There is a bonus for Schneider: scoring 91 points or more and for Schwarz: taking all tricks. At 31 card points the declarer's team or soloist are free of Schneider (Schneider frei). For the defending team, the game is won with only 60 points, a Schneider is achieved with just 90 points and they are free of Schneider with 30 points (see table).

An exception are the slam (Tout) contracts, in which the soloist must take all eight tricks to win. If the defenders take one trick, the soloist has lost.

The scale of win and type of contract determine the game points awarded using a zero-sum system. For example, in a Rufer, a simple win earns 1 point for each partner on the winning team and costs -1 point for each loser. A soloist who wins with 61-90 card points earns 2 points from each defender for a total of 6 points, costing each defender -2 points. Social games are often played for small stakes where e.g. 1 point = 10 cents. See Scoring table.

Winners must request the right amount before cards are dealt for the next hand. If the winner overclaims, then twice the difference can be recouped by the losing team if the rules are applied strictly.

Basic tariff 
Schafkopf is not classed by the German authorities as a gambling game in the legal sense by the relevant section of the act, § 284 StGB, and may therefore be played in Germany for money. The tariff must be settled before the game starts.
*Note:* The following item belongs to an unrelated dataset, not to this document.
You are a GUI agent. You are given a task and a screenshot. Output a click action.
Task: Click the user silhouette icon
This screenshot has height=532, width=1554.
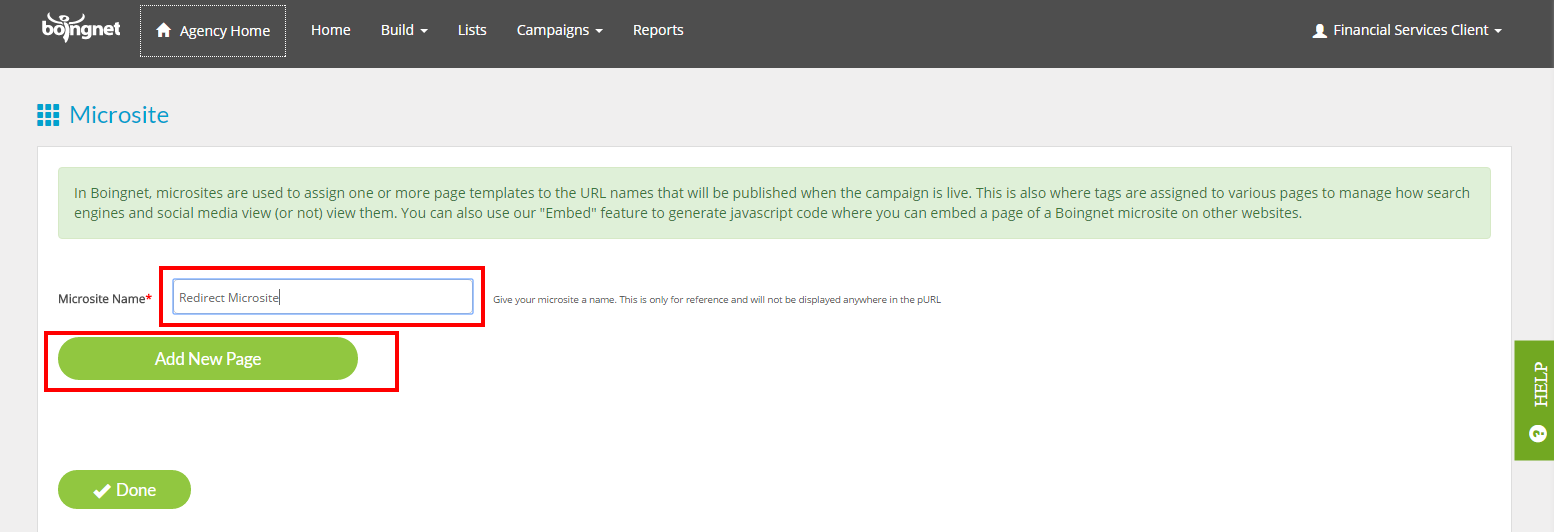(x=1319, y=31)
Especially in Bavaria it is normally played for small stakes to make it more interesting and the players more focused. 

The basic tariff is made up of a lower rate for Rufer  games (the 'unit') and a higher rate for Wenz and Solo games, usually two or more units and chosen for ease of calculation and coin size. For example, if 5 cents is the rate for a Rufer and the Wenz/Solo rate is 20 cents, the basic tariff is referred to as 5/20. In social games, the most common rates are 5/20, 10/20 and 10/50 (the Schafkopf School tariff).

Sometimes a third tariff is introduced to counteract the sometimes disproportionate effect of bonuses. For example, if the rate is 10/20/50, then 20 cents is the basic tariff for a Rufer and 50 cents for a Wenz or Solo. The Schneider bonus is 10 cents, Schwarz 20 cents (twice the Schneider rate) and there is an additional 10 cents per runner (see below).

Schneider and Schwarz 
If a team is Schneider at the end of the game, the value of the game is increased by 1 unit. If they are Schwarz it is increased by 2 units (whether the game has been won by the declarer's team or the defenders has no effect on the tariff). The payment of Schneider is a matter of honour and paid voluntarily; by contrast, Schwarz must be claimed by the winner. In Wenz and Solo, Schneider and Schwarz are not always scored in long Schafkopf, but they always are in short Schafkopf.

Scoring table 
The following example is a typical point scoring scheme for standard Schafkopf. It may be converted to a payment scheme by setting e.g. 1 point = 10 cents which corresponds to a 10/20 payment system.

Runners 
Players may agree to allow 'runners' (Laufende or Läufer), whereby if either side holds several trumps in sequence from the top (O) the winner(s) earn a bonus, each runner in the sequence raising the game value by 1. The number of runners is determined as follows:
 In a Rufer or Solo at least 3 runners must be held in sequence
 In a Wenz at least 2 runners must be held in sequence
 In tournament Schafkopf, usually a maximum of four count (i.e. only the Obers)
 In private rounds the maximum number of runners may include the Unters, or even all trump cards.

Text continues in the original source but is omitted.